Does that mean running through checklists rather than freely managed negotiations?

It is about achieving an objective result. Every purchasing manager will ultimately represent their result as the best one possible. It is like a reflex – that judgement comes purely from the situation, so it only represents a subjective estimation. This is something we have to get away from. If I have defined a systematic approach before the negotiation, instead of coming up with something new in the situation.

Let’s say we were writing a job description for a future professional purchaser. Which skills and abilities will be important?

We need three different types of negotiators that work together as a team. One person alone wouldn’t be able to cover all the requirements. The first would present the business to the outside world, with a great deal of charisma and communication skills. Secondly, you need a strategic thinker, and third is a doer, who can be relied upon to get things done.

That mirrors our FBI model – the negotiator, who sits at the table and goes straight into the conflict situation and the commander who is observing from a vantage, thinking strategically.

Yes, that is the trick. While running the negotiation at the table, someone on the team needs to maintain a more meta-level perspective in order to lead the negotiation strategically. This person provides a safety net by maintaining an effective link to the other side.

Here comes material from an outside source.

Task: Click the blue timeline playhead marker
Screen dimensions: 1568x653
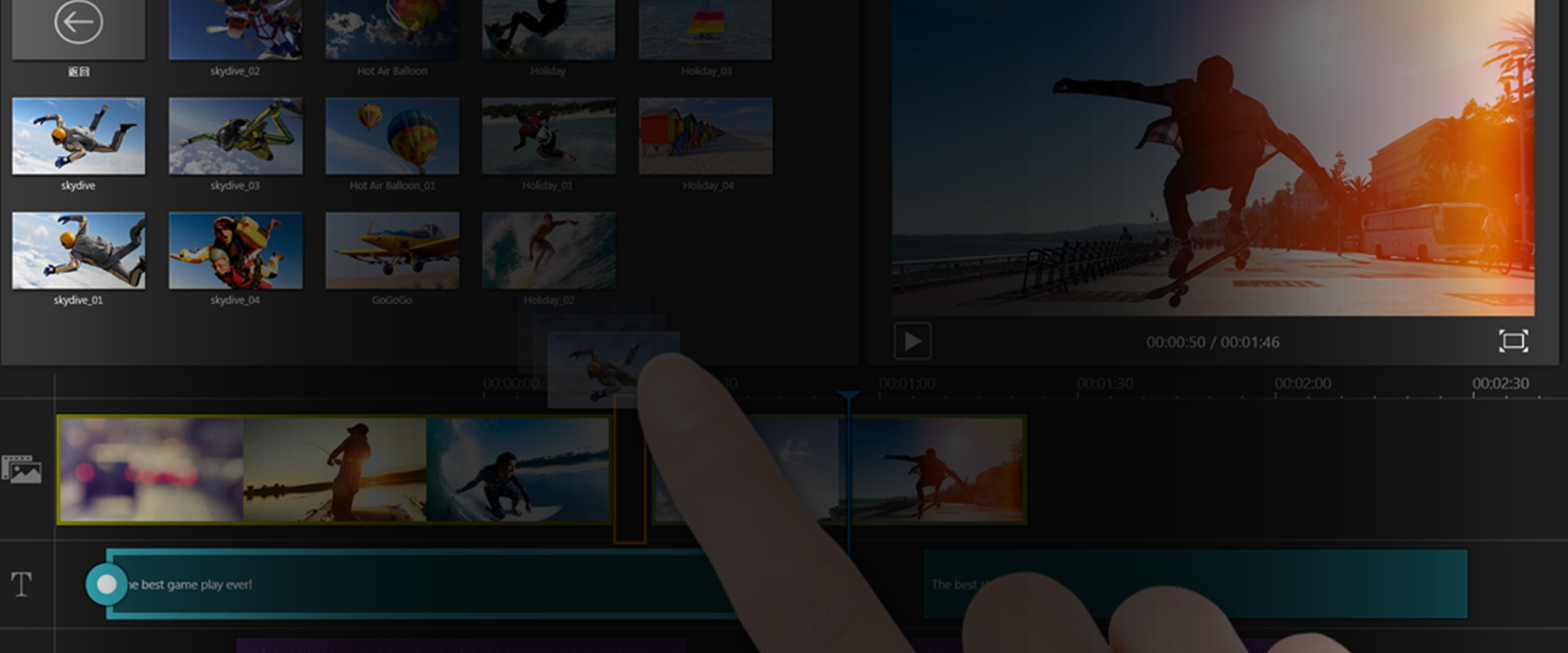Action: point(849,397)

It also requires a certain amount of empathy, in order to read between the lines. Is empathy something that can be learned or taught?

Empathy is hugely important, because it builds trust and crosses bridges. In my personal view, empathy or charisma is almost part of our DNA – you either have it or you don’t. I don’t know if it can be learned. I am certain that it requires an interest and pleasure in dealing with other people.

There is this moment during a negotiation that calls for cooperation. If you miss this moment, you will inevitably hit a dead end. In our experience, negotiators that have overly specific guidelines tend to stick to them to the point where they miss this key moment.

The most important thing is first to know that this moment even exists. After that, it is a matter of having a feel for anticipating that point. Someone who is familiar with this point needs to be able to let go of their rigid attitudes and dogmatism because pushing the conflict too far will destroy the negotiation.

Dogmatism is a typically German trait. You have locations in nine countries. What kind of experience have you globally had with regard to negotiating processes?

To me, the way in which negotiations should be run is totally independent of the location. The negotiating process is the same all over the world, and the steps are identical. Social structures are far more important than any cultural component. For example, it is important to know how hierarchical a society is – it is important to approach the negotiating partner in a respectful and culturally appropriate manner.

To finish up, please give us a look into the future.

The goal in the coming years will be to make purchase prices more objective and measurable with the aid of digitalisation. This means classical purchasing will cease to exist in the future. Digitalisation is built on gathered data that is then connected to algorithms. Those will be displayed through various indices, so that prices simply follow market rates. For everything that can be digitalised, there won’t be any more classical purchasing. For remaining cases – major investments, M&A or complex acquisitions – it will require professional experts of all kinds who can lead negotiations to a successful conclusion.